"I really didn't sleep last night," said Wilson. "I think some of my comments were pretty harsh. When you're here and you're in the moment and you're talking to guys and everyone is bummed out, you tend to maybe lose your head a little bit and vent. A lot of things I said, I thought about last night when talking with my wife, and they were pretty inaccurate, I would say.
"I definitely don't want to be that guy who is butting heads with the organization or causing any type of negativity. I apologize for that. I'm definitely passionate about winning, about being a Pirate, and sometimes it comes out in a negative way.
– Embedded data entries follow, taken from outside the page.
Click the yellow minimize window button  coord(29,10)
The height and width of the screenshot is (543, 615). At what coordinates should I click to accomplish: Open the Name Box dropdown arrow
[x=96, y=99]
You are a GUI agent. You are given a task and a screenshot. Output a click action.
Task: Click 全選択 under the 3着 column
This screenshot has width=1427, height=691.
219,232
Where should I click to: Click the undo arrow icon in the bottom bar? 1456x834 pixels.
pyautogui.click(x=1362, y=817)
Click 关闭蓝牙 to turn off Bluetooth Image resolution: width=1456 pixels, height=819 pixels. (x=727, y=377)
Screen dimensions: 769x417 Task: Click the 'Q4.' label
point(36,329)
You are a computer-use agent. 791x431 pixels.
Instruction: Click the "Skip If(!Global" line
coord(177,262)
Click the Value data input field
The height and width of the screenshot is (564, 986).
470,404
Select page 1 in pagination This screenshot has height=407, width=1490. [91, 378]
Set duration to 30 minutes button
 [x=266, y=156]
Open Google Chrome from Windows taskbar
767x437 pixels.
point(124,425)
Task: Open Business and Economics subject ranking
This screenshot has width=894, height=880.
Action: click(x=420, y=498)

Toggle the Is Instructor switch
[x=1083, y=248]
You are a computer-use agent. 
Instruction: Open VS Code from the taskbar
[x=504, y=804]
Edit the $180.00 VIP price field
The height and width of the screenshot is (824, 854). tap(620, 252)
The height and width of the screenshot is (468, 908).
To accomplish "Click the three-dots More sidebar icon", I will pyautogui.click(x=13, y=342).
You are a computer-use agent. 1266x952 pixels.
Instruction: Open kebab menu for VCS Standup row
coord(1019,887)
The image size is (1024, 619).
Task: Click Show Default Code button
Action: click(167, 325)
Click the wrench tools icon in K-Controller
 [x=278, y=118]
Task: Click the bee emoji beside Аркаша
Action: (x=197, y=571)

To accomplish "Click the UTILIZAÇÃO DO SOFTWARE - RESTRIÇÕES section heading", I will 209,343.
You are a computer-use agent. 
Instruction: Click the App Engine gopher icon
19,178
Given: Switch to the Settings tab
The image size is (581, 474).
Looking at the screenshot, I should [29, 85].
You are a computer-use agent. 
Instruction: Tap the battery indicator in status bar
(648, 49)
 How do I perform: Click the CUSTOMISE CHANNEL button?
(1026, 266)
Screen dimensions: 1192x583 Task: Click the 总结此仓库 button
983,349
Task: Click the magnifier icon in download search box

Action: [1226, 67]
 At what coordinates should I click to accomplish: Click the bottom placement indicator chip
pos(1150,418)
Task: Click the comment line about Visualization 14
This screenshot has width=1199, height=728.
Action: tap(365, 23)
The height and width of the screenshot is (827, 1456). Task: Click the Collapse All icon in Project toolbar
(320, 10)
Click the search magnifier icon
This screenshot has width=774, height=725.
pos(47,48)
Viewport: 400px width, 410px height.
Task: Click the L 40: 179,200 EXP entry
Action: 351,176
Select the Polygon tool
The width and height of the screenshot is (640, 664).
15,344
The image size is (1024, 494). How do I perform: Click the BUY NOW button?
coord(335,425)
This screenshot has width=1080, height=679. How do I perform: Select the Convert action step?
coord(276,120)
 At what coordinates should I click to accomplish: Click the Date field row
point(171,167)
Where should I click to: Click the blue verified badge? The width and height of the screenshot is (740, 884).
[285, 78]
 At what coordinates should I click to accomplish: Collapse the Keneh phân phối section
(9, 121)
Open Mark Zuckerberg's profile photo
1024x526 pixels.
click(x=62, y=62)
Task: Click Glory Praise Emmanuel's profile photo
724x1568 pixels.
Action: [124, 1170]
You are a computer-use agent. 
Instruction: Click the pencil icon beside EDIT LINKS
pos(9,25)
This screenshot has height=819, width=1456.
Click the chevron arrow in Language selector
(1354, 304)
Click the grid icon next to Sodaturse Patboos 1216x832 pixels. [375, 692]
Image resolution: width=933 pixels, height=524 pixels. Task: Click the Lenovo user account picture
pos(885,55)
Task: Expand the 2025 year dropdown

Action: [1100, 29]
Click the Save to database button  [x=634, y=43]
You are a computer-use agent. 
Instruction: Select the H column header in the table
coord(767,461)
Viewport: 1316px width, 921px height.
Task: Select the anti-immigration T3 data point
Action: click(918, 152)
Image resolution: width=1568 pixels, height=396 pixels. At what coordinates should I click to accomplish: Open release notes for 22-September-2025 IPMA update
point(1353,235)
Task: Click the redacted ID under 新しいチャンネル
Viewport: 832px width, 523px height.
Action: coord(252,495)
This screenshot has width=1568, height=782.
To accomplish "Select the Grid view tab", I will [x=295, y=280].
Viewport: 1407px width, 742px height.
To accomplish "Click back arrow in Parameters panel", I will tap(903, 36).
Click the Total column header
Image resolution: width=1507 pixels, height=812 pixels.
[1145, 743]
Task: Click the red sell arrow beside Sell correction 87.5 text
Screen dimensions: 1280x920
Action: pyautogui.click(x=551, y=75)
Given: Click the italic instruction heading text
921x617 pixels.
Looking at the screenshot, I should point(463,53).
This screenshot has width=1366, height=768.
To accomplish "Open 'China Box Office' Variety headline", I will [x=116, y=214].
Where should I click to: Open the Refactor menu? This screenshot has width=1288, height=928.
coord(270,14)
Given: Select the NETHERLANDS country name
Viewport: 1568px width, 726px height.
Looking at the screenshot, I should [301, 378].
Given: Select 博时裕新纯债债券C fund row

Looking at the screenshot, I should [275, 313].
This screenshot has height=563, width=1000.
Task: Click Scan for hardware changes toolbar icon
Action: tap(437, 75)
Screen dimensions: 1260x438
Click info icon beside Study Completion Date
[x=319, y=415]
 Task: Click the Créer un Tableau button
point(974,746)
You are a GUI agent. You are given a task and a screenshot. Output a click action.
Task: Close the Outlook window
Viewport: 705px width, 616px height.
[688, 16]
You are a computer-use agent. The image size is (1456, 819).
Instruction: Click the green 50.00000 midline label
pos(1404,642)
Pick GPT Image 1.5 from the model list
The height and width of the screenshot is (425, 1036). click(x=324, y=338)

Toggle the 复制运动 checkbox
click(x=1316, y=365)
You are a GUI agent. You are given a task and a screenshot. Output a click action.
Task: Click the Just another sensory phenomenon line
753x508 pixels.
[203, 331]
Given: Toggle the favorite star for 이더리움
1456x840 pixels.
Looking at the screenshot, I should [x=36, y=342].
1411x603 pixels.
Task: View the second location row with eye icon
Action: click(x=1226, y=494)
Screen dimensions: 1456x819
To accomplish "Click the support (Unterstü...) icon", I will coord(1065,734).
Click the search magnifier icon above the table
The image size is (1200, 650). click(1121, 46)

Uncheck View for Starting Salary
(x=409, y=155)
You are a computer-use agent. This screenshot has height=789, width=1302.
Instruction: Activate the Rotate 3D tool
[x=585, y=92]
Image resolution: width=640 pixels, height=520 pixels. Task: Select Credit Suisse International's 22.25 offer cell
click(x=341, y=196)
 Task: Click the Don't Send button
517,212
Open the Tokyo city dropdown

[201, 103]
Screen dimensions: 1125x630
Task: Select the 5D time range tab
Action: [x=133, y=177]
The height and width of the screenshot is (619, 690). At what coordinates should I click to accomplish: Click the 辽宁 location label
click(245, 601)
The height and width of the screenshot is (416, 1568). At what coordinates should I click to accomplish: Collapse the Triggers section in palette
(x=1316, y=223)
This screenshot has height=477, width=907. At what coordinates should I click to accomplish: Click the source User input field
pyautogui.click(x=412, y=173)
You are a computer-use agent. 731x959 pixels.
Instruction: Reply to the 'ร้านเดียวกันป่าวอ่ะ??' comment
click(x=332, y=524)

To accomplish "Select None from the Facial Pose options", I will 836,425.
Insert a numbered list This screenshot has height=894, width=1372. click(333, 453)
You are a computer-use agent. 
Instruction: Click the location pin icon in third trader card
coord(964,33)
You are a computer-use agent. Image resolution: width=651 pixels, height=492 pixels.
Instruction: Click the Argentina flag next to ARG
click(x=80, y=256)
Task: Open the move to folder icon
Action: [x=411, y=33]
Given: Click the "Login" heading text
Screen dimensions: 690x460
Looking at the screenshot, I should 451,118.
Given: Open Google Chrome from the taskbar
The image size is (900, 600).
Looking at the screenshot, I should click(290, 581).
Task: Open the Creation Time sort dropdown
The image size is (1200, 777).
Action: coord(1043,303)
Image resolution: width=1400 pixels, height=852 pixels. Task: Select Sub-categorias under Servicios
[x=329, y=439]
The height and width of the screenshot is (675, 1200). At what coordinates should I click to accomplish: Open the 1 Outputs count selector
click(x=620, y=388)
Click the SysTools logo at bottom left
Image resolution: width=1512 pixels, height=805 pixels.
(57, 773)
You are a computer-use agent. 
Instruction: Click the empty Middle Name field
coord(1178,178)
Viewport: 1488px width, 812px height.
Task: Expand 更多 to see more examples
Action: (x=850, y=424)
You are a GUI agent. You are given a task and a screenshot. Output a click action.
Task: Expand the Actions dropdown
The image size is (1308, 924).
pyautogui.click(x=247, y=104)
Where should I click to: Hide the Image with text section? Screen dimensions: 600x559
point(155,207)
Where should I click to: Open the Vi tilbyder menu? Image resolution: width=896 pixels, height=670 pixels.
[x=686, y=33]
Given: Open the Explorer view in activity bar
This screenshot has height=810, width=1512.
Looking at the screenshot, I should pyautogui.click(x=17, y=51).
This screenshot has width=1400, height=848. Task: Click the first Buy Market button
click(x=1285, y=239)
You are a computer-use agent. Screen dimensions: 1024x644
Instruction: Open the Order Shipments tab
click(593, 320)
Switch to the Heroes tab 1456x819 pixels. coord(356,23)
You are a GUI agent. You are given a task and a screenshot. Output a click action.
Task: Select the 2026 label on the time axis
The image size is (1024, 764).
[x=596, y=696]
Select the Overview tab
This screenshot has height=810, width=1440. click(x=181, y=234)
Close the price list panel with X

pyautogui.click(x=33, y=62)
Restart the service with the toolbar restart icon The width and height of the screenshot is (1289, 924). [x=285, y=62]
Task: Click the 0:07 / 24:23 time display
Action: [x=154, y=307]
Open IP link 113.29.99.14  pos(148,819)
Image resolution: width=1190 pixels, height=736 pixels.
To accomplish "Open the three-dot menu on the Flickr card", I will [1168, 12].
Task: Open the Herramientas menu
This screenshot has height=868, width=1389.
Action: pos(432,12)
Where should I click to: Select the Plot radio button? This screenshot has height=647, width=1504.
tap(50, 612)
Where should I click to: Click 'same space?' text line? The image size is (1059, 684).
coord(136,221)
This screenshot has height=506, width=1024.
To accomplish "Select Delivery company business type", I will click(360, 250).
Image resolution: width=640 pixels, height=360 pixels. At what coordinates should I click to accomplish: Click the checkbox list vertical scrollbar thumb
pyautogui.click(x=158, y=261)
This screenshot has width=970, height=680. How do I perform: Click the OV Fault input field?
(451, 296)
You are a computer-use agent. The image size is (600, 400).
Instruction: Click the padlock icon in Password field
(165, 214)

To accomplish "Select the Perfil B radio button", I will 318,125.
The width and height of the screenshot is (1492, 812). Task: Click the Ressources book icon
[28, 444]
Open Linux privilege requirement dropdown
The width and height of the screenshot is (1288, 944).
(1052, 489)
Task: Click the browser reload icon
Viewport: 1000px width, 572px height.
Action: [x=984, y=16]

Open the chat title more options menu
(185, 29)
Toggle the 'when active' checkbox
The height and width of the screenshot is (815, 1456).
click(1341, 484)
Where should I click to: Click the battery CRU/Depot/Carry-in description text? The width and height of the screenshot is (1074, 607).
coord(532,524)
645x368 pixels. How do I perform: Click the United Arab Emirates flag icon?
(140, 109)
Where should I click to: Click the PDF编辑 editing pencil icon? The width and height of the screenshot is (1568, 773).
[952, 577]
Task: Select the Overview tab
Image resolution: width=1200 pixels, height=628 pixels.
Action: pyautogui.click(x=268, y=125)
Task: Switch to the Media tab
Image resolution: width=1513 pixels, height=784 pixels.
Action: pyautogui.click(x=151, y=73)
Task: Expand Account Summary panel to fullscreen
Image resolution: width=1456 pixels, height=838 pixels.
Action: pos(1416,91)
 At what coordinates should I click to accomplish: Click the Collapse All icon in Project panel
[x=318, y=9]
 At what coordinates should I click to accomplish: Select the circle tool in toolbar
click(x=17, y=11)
For that I apologize for going against the organization."
Wilson has seen countless teammates dealt in midseason trades since joining the Pirates in 2001. He voiced some frustrations when outfielder Nate McLouth was traded four weeks ago and again, more pointedly this time, after Tuesday's trade was finalized.
"They are building something," Wilson said on Tuesday. "Unfortunately, none of us here are kind of seeing that direction. We understand that it's a business and that they have to do what they have to do to make the team better. Hopefully, it does. I just know there are a lot of people in this clubhouse who aren't going to be here, so we don't care too much about it."
Wilson went on to suggest that management has given up on the 2009 season and questioned when the organization will start winning consistently.
"It's hard for guys who have been here and have seen these exact trades happen and it mean absolutely nothing," he said. "I've been here for nine years and seen these trades two or three times every year and still haven't had a winning season. So those haven't worked. You just hope that these do."
Wilson's decision to apologize for his comments did not come at the urging of anyone within the organization, including general manager Neal Huntington. However, after reading his comments in print on Tuesday night and Wednesday morning and discussing his reaction with his wife, Julie, Wilson did not need any prompting.
"I said, 'Honey, I think I got myself in trouble again,' " Wilson said. "I've done this before. When you see what you said, you say, 'Wow, that guy is a jerk.' I don't want to be that guy. That's not what I want to represent."
Wilson also clarified that the intent behind what could be seen as a criticism of management was merely a rash reaction to losing friends.
"I've lost a lot of them," he said. "At some point it just blows up in your face. I don't think I handled it the right way. I was unprofessional. I have strong feelings about it. I'm not going to say that that's different. But there is definitely a better way to talk about it or take it rather than going against your own team.
"It's passion," he added. "I love playing the game. I want to be here when this turns around. Sometimes you just get so passionate about it that it comes out in a negative way."
Jenifer Langosch is a reporter for MLB.com. This story was not subject to the approval of Major League Baseball or its clubs.